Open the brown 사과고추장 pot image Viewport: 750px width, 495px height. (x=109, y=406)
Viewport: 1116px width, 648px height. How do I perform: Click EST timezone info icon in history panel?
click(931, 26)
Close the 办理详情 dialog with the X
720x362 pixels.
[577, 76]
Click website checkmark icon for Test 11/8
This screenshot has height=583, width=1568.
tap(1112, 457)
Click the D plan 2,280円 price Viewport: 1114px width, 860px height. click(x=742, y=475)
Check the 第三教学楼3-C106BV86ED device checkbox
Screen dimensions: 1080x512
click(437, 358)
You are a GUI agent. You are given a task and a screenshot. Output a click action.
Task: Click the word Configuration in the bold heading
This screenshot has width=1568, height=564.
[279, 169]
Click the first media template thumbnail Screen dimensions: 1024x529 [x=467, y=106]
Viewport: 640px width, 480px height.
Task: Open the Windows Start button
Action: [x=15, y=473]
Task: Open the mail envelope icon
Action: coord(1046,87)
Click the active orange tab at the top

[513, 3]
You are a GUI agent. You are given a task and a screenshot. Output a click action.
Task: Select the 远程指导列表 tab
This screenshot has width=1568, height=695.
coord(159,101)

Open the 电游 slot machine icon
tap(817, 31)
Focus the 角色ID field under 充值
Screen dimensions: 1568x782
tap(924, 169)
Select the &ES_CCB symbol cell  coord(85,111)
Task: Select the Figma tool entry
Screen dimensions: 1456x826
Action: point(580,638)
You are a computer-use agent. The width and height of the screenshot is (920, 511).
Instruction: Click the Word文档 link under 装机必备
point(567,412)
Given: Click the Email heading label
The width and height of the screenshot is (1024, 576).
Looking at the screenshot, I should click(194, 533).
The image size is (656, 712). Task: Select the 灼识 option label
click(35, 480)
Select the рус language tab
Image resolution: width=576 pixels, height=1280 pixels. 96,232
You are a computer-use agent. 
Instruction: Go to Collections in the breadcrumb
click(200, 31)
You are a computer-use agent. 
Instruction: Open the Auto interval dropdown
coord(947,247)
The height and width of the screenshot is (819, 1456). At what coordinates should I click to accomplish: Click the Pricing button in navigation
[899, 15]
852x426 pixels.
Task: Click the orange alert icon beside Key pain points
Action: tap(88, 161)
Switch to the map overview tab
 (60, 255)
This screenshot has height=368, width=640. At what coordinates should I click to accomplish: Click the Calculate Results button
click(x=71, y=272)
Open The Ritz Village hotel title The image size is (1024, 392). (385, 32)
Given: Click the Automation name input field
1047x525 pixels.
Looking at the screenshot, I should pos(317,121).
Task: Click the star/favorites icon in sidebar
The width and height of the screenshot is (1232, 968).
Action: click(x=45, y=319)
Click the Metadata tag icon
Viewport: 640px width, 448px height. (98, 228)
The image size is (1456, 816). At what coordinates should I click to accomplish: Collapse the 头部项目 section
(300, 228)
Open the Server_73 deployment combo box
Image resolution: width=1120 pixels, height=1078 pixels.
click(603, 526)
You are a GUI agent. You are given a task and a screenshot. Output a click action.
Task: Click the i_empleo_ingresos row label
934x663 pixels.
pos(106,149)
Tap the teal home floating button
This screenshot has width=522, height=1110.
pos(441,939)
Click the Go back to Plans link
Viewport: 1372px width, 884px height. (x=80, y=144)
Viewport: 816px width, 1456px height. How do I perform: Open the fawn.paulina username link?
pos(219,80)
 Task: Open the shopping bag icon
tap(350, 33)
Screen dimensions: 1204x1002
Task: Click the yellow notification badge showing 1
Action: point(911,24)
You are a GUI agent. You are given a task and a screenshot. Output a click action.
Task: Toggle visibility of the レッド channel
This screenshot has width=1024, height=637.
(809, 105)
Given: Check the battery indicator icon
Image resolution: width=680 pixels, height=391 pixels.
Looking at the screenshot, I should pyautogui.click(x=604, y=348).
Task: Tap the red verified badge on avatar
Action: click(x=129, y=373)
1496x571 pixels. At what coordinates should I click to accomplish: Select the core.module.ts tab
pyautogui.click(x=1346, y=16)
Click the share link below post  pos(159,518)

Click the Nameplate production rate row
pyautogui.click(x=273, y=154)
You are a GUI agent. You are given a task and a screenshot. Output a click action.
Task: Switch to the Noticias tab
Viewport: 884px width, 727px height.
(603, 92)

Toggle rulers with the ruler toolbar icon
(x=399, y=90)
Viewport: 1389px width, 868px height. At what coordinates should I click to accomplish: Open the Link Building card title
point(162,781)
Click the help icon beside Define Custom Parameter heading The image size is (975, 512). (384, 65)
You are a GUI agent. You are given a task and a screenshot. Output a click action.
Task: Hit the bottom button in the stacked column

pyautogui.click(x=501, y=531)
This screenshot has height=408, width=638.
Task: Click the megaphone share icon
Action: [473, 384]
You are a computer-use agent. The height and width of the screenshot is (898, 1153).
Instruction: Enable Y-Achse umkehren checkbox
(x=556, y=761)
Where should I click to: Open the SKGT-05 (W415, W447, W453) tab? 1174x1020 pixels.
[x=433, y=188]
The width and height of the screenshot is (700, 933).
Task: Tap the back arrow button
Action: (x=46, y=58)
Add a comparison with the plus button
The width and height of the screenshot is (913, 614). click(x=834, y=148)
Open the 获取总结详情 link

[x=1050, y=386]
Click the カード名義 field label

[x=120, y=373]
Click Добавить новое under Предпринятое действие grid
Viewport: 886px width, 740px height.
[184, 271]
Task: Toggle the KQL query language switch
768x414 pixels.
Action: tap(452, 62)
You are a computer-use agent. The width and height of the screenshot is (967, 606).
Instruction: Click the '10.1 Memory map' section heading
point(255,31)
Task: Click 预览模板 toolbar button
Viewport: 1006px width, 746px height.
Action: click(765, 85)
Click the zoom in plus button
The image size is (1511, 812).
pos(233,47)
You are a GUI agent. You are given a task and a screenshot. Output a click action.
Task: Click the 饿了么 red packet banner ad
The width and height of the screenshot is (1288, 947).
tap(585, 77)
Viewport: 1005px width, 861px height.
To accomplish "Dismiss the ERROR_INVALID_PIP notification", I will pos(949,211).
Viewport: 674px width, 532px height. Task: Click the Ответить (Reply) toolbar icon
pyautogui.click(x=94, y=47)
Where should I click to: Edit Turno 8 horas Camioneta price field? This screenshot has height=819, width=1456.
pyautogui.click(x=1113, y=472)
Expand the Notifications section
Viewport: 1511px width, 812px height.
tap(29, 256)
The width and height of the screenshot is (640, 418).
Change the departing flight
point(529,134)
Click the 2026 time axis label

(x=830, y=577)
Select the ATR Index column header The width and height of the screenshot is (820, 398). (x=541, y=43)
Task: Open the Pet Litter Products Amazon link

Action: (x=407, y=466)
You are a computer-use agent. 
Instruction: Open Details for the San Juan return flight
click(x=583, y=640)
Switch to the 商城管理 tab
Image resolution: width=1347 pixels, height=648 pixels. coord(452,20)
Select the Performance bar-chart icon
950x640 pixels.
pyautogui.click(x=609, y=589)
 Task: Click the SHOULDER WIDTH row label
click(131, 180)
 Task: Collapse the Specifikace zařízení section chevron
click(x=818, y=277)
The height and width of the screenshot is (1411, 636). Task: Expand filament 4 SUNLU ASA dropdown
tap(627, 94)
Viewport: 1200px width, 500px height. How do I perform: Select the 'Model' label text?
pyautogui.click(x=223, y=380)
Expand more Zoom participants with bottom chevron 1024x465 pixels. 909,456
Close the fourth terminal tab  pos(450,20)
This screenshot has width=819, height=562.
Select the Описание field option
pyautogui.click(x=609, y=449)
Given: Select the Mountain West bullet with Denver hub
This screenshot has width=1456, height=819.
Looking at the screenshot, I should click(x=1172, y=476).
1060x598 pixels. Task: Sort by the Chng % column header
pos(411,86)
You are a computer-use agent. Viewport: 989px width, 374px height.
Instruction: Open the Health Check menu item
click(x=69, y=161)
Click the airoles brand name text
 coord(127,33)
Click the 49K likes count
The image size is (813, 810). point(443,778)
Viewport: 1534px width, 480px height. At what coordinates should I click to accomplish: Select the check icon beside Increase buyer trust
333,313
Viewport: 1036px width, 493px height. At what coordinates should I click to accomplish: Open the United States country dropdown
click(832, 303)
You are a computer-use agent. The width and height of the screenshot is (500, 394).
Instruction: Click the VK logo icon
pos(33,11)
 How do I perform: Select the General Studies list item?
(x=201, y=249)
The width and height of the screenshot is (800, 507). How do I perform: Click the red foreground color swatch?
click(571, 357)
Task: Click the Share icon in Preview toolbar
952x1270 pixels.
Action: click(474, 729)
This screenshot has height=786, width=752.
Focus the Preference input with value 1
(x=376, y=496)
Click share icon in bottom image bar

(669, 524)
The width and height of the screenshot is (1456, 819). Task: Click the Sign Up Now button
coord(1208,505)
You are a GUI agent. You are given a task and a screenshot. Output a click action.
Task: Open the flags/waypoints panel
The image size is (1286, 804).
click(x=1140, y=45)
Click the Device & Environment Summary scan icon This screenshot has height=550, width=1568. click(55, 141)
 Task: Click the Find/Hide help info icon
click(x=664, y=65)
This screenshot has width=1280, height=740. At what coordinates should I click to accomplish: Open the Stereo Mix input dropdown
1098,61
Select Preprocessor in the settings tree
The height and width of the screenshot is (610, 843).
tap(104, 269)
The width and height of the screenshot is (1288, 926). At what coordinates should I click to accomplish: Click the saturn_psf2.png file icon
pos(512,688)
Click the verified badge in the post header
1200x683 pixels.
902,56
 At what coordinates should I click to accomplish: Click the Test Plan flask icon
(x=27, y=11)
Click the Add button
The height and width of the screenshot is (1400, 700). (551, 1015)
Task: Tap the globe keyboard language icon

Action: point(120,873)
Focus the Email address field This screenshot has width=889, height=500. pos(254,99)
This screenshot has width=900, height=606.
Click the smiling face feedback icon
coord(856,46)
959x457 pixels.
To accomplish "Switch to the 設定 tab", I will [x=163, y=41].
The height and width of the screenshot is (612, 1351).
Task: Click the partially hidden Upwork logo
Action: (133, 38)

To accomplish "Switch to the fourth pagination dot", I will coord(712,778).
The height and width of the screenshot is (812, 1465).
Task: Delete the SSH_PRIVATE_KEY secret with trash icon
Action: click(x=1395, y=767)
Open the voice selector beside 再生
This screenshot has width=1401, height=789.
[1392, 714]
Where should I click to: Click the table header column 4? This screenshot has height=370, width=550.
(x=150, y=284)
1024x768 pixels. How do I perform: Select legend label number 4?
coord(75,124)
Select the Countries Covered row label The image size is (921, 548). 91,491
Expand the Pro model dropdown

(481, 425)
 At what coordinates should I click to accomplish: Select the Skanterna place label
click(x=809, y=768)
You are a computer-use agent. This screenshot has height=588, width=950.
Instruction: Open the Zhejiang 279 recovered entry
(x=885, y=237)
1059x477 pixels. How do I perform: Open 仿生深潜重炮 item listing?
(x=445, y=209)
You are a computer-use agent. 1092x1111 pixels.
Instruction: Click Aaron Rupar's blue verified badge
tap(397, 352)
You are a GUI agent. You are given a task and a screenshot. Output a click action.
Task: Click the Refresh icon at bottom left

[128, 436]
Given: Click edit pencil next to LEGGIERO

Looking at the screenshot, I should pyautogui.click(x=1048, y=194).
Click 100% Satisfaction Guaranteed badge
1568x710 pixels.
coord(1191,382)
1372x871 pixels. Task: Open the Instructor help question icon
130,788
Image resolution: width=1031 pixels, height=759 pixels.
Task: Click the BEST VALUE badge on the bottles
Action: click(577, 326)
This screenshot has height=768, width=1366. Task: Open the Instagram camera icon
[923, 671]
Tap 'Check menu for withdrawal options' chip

####################

= WORK TASK =
Each line of the entries above that contains "computer" must be copied into the answer.

= RESULT FOR THIS TASK =
You are a computer-use agent. The width and height of the screenshot is (920, 511).
You are a computer-use agent. 
You are a computer-use agent. 
You are a computer-use agent. The height and width of the screenshot is (898, 1153).
You are a computer-use agent. The width and height of the screenshot is (967, 606).
You are a computer-use agent. 
You are a computer-use agent. Viewport: 989px width, 374px height.
You are a computer-use agent. The width and height of the screenshot is (500, 394).
You are a computer-use agent. This screenshot has height=588, width=950.
You are a computer-use agent. 1092x1111 pixels.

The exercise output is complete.